**Required action**
Look below for the line containing "The image size is (1366, 625)."; from there through the line containing "The image size is (1080, 874).", both lines included, please set down each line exactly and nothing else.

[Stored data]
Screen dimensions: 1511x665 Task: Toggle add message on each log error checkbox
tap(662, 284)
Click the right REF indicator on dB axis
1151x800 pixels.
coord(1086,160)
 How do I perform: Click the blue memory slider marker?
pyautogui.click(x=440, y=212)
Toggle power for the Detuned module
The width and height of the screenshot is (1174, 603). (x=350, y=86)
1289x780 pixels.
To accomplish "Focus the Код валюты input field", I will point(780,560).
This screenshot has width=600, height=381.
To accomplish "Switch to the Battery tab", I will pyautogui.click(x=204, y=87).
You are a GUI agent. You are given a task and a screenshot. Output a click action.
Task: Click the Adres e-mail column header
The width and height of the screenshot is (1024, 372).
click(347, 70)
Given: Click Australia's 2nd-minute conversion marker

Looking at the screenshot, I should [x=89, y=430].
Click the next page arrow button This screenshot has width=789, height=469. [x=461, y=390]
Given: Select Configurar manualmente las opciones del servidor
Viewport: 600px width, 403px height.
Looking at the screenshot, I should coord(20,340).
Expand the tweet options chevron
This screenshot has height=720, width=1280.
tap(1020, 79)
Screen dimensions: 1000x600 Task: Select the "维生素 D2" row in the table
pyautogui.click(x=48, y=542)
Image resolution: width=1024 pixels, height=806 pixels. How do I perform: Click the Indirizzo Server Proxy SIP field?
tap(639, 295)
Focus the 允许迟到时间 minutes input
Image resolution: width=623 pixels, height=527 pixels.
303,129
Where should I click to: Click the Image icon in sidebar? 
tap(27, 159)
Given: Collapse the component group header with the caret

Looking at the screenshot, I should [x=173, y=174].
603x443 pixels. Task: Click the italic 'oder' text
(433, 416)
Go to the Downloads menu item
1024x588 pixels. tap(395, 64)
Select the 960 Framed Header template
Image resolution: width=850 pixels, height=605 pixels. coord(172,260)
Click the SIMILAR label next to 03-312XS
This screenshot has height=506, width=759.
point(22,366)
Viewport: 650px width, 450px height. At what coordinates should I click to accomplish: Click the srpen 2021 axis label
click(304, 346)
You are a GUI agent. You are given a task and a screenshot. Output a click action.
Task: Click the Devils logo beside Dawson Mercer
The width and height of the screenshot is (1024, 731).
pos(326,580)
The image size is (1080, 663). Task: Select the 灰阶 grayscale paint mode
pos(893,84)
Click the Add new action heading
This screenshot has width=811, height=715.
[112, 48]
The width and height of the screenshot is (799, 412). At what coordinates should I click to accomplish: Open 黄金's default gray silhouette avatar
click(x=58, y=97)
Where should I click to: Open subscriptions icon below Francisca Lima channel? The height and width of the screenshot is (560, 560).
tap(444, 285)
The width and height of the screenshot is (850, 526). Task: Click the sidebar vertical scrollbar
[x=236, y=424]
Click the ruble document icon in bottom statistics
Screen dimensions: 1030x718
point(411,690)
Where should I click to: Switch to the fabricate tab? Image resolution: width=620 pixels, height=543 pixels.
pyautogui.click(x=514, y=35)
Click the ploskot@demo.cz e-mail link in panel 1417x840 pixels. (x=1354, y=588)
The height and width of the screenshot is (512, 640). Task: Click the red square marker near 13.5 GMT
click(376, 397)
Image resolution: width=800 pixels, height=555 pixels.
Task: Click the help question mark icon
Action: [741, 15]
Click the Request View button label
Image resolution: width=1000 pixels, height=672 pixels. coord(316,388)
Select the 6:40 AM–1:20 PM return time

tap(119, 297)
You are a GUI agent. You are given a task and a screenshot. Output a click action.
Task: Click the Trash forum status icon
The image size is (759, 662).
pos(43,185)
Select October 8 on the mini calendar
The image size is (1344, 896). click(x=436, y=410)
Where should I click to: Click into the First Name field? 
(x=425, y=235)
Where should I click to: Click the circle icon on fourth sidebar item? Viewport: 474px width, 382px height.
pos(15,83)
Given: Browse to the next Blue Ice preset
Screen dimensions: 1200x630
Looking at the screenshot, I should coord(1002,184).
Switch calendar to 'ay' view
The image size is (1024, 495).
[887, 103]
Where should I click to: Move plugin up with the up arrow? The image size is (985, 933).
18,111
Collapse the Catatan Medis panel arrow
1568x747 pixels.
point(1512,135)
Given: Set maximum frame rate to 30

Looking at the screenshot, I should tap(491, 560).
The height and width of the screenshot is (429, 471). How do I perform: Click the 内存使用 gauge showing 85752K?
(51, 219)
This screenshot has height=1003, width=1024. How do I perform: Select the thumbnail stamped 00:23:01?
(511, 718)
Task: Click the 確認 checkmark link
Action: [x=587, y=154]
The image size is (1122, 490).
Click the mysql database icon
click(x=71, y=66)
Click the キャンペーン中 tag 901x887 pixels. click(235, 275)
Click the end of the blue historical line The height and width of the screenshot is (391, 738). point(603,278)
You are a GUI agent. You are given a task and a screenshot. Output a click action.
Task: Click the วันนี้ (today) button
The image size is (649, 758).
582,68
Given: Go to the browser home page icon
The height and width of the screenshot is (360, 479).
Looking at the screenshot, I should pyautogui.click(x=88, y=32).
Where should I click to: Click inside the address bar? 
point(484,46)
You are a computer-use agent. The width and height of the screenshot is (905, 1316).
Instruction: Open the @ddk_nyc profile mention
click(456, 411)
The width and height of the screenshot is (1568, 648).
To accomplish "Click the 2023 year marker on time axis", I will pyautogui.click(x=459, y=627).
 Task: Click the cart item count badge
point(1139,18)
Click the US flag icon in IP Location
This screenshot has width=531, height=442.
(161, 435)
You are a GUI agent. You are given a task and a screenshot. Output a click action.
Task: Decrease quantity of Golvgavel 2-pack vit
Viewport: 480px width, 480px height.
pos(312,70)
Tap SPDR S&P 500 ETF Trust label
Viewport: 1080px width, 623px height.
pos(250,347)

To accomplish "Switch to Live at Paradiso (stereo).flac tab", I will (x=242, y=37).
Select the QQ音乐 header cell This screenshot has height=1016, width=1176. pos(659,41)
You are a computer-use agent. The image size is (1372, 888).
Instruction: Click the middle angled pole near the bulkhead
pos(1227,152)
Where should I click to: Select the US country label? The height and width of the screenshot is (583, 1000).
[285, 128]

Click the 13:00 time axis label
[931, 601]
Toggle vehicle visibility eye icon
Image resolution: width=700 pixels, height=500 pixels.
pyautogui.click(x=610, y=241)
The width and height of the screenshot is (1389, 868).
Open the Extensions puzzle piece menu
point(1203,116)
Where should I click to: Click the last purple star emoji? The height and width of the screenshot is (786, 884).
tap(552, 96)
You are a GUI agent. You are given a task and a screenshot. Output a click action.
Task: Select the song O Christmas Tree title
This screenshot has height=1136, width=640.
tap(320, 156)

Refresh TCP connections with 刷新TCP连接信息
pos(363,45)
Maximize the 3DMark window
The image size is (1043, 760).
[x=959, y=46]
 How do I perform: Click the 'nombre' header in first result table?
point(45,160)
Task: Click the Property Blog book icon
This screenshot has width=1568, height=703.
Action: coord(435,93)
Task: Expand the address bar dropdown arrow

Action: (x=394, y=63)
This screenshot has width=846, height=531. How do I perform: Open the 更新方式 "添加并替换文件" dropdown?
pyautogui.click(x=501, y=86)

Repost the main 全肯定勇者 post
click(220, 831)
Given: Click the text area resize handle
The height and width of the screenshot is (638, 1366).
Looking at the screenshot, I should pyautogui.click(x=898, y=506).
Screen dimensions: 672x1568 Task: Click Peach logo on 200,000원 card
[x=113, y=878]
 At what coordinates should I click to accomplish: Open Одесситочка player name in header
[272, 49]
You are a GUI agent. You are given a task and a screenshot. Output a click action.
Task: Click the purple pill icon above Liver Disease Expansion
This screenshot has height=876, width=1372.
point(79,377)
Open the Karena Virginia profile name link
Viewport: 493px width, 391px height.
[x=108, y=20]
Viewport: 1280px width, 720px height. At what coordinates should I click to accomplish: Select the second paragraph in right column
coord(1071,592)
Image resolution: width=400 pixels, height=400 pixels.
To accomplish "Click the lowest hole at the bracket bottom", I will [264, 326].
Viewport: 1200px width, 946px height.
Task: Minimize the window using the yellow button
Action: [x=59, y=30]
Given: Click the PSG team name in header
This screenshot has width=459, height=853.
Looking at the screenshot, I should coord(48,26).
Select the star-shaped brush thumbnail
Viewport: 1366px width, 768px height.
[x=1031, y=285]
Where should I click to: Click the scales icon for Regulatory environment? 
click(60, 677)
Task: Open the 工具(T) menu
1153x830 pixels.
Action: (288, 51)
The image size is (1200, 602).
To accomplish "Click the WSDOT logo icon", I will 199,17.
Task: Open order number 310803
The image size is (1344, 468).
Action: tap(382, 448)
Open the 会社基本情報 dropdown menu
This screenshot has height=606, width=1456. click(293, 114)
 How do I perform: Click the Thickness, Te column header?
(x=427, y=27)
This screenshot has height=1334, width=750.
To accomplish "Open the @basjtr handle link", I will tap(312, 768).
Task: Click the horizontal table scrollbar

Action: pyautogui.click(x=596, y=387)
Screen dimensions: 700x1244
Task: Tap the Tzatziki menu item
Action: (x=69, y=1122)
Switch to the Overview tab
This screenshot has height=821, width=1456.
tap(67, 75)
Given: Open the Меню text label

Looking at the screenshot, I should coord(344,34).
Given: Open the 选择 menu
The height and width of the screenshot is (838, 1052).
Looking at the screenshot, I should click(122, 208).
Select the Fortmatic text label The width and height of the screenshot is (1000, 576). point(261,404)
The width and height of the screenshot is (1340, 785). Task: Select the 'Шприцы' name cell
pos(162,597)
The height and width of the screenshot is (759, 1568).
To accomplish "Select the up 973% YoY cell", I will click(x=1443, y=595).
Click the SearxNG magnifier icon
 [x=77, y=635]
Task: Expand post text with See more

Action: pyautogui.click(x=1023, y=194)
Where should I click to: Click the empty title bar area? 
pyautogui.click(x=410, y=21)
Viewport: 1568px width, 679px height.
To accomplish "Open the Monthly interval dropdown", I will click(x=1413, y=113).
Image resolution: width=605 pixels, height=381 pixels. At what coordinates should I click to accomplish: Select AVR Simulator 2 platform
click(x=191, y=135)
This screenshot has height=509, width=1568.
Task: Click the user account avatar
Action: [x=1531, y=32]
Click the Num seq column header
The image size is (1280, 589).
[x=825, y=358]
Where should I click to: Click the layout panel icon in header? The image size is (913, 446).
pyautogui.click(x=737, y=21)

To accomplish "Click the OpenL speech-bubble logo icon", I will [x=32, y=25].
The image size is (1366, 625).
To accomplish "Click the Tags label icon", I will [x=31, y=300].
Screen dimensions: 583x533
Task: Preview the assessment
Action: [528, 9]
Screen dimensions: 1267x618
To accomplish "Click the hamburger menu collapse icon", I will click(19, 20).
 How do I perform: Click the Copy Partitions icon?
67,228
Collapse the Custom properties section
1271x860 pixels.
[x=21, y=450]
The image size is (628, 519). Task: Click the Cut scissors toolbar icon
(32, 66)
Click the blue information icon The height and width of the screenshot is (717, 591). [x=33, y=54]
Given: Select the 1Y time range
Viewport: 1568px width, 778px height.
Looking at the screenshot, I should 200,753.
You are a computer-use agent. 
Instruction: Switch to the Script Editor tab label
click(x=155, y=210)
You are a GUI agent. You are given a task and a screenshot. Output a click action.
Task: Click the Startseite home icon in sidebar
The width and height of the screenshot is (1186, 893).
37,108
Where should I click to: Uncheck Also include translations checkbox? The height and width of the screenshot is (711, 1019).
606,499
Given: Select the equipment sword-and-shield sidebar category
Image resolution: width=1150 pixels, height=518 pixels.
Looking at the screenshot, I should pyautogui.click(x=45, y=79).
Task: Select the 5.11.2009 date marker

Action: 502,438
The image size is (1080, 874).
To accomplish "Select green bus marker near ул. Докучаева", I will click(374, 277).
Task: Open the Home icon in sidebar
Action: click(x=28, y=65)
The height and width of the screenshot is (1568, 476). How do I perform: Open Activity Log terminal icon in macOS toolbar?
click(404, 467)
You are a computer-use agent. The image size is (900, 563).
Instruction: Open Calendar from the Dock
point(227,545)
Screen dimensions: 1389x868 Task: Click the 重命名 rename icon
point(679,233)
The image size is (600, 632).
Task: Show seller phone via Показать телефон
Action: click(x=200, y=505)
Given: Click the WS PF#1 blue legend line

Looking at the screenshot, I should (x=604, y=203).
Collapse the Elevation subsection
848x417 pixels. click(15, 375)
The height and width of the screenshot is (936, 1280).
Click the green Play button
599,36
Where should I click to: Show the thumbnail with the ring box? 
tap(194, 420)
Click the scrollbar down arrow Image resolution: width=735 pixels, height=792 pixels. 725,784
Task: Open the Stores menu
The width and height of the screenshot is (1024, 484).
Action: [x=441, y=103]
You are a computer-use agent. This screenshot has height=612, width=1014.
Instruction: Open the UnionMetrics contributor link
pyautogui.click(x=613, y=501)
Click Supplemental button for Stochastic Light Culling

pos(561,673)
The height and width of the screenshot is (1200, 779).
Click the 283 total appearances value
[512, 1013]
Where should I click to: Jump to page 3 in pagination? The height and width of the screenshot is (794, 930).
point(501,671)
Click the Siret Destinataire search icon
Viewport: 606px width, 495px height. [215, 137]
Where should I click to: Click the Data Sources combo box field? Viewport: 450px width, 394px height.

**Result of the exercise**
The image size is (1366, 625).
To accomplish "Click the Tags label icon", I will [x=31, y=300].
Screen dimensions: 583x533
Task: Preview the assessment
Action: [528, 9]
Screen dimensions: 1267x618
To accomplish "Click the hamburger menu collapse icon", I will click(19, 20).
 How do I perform: Click the Copy Partitions icon?
67,228
Collapse the Custom properties section
1271x860 pixels.
[x=21, y=450]
The image size is (628, 519). Task: Click the Cut scissors toolbar icon
(32, 66)
Click the blue information icon The height and width of the screenshot is (717, 591). [x=33, y=54]
Given: Select the 1Y time range
Viewport: 1568px width, 778px height.
Looking at the screenshot, I should 200,753.
You are a computer-use agent. 
Instruction: Switch to the Script Editor tab label
click(x=155, y=210)
You are a GUI agent. You are given a task and a screenshot. Output a click action.
Task: Click the Startseite home icon in sidebar
The width and height of the screenshot is (1186, 893).
37,108
Where should I click to: Uncheck Also include translations checkbox? The height and width of the screenshot is (711, 1019).
606,499
Given: Select the equipment sword-and-shield sidebar category
Image resolution: width=1150 pixels, height=518 pixels.
Looking at the screenshot, I should pyautogui.click(x=45, y=79).
Task: Select the 5.11.2009 date marker

Action: 502,438
The image size is (1080, 874).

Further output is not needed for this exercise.